- Work to complete
All lines in the data that hold the word "Open" need copying.

- Supplied records
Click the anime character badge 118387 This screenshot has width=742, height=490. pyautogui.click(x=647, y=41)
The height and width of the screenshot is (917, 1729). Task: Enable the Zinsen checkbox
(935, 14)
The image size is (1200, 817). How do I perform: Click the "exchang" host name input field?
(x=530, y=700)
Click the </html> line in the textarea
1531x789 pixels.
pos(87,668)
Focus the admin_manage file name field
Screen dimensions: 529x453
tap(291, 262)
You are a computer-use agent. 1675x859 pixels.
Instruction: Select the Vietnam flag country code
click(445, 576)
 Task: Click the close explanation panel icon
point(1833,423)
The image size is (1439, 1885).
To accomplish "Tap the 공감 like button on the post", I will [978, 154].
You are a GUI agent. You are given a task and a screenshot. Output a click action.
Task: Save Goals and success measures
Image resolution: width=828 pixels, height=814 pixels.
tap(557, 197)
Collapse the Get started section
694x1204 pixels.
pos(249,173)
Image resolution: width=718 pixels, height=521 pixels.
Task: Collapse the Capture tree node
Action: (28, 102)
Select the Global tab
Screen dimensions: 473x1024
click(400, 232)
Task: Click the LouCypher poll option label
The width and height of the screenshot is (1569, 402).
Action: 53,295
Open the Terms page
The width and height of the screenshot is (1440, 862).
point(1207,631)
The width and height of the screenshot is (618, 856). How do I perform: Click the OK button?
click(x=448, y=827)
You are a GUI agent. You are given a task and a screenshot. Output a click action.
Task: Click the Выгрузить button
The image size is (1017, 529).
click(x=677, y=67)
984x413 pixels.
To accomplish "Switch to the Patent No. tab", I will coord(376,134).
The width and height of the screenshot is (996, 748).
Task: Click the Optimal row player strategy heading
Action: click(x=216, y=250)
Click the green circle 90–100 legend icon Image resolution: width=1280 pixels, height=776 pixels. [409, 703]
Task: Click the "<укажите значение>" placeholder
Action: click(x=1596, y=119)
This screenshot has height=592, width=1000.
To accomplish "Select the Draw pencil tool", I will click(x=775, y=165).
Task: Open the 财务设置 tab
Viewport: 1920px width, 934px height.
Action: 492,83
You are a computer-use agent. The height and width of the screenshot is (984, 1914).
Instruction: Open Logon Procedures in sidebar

- Response to the exercise
Open the Terms page
Task: Open the 财务设置 tab
Instruction: Open Logon Procedures in sidebar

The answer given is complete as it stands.